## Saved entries

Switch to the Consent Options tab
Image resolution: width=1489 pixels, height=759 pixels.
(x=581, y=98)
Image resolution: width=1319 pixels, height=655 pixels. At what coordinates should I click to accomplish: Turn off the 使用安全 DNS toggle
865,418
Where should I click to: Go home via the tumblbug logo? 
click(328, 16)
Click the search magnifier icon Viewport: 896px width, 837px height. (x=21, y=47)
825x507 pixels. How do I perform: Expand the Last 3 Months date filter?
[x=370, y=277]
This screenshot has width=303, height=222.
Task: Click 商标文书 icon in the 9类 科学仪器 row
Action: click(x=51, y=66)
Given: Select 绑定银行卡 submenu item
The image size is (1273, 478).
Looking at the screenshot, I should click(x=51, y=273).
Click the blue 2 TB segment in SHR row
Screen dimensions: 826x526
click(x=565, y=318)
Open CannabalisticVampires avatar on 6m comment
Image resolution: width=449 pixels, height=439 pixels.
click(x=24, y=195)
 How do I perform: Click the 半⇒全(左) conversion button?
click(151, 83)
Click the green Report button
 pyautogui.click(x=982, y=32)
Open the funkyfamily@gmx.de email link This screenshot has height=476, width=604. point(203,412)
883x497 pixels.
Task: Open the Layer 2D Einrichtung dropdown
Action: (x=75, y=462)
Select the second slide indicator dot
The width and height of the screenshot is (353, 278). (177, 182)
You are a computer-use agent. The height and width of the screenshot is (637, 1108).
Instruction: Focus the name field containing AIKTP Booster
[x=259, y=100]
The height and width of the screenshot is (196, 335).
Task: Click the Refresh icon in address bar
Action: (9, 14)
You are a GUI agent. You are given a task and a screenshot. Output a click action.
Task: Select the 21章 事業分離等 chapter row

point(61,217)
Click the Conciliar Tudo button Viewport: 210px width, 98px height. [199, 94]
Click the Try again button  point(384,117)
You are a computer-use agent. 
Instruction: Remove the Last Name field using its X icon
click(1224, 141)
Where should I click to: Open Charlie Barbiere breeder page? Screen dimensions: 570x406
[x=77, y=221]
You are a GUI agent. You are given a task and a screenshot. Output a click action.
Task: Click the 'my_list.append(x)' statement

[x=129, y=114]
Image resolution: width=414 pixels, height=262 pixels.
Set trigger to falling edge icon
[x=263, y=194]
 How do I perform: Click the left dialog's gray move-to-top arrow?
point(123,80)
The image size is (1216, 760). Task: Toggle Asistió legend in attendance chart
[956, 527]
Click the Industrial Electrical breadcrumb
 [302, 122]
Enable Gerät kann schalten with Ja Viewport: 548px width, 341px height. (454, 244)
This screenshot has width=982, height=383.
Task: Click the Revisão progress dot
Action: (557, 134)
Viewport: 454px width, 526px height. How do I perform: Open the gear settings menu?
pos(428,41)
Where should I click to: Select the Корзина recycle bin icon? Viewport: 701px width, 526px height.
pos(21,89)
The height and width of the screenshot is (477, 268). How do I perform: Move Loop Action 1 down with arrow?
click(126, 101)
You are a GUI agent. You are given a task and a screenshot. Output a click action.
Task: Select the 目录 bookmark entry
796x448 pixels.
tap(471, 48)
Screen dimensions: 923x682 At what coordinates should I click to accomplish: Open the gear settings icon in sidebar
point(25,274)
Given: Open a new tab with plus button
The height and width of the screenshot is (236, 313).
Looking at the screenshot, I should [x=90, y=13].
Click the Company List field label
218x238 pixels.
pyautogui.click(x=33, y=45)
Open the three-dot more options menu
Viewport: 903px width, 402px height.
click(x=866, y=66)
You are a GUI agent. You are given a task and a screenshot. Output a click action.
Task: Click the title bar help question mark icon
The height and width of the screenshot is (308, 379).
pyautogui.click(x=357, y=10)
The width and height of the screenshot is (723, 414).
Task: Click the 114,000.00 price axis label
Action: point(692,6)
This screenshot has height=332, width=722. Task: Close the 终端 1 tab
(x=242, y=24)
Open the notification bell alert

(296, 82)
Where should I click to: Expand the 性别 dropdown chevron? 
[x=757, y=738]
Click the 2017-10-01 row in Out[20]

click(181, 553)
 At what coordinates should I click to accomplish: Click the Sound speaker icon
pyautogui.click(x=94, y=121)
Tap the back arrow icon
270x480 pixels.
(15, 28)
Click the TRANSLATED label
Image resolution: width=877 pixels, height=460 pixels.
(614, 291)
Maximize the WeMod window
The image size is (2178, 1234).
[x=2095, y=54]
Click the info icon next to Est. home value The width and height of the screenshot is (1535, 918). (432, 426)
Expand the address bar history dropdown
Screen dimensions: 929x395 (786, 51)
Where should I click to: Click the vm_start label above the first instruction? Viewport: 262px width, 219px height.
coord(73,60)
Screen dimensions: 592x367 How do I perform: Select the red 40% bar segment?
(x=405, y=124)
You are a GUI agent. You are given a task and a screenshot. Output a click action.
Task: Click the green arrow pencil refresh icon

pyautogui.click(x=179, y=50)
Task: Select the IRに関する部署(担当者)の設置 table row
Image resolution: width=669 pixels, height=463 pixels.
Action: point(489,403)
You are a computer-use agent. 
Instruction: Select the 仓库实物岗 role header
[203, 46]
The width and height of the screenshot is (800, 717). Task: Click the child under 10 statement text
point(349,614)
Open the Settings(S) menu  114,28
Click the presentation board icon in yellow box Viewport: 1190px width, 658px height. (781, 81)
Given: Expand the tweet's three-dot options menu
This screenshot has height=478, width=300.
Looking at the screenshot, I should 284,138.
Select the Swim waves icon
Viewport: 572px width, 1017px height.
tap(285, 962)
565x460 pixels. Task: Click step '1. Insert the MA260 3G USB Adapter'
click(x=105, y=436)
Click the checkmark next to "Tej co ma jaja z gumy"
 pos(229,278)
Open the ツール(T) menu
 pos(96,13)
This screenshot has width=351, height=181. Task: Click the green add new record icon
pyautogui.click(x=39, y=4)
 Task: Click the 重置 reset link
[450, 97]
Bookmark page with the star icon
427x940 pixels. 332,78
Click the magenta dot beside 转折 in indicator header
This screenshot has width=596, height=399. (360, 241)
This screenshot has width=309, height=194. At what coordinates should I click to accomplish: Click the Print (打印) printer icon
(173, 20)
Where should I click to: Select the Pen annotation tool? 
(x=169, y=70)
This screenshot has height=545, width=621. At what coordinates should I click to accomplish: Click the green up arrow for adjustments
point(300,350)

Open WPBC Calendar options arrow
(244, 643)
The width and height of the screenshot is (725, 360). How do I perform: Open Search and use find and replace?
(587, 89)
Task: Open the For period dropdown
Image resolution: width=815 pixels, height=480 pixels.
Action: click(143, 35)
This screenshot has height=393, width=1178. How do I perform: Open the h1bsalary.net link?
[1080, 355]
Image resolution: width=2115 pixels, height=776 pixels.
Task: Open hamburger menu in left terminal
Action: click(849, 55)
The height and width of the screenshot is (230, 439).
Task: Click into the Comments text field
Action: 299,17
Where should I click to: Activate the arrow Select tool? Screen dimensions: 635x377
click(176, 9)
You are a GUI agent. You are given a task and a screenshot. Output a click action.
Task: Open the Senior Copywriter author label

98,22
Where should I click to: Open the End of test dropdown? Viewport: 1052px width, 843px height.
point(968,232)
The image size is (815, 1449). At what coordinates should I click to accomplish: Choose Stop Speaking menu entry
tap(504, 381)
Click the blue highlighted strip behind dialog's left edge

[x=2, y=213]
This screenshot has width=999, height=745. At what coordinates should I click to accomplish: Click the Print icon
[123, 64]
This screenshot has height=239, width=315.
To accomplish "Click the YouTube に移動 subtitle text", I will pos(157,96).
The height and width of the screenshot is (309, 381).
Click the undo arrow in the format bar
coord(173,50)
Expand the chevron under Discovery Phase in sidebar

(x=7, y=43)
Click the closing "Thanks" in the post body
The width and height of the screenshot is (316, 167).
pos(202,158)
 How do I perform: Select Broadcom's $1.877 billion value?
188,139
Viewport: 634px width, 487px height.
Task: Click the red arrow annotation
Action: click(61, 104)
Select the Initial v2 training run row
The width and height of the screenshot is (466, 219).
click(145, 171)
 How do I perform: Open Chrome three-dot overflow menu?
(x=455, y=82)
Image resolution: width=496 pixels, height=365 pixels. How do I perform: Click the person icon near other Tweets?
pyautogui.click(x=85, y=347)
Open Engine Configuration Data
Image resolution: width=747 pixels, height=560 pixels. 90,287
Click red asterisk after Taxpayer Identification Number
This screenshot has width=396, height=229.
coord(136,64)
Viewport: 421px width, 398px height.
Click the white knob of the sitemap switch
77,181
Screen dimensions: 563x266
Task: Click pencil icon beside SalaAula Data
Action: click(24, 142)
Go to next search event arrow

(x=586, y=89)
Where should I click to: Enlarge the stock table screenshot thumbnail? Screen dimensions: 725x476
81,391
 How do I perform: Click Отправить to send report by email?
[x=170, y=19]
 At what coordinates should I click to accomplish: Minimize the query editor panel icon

## Problem details
Once you find the line containing "Click the search", stop: reproduce exactly that line and every line of the data before it, and nothing else.

## Exercise solution
Switch to the Consent Options tab
Image resolution: width=1489 pixels, height=759 pixels.
(x=581, y=98)
Image resolution: width=1319 pixels, height=655 pixels. At what coordinates should I click to accomplish: Turn off the 使用安全 DNS toggle
865,418
Where should I click to: Go home via the tumblbug logo? 
click(328, 16)
Click the search magnifier icon Viewport: 896px width, 837px height. (x=21, y=47)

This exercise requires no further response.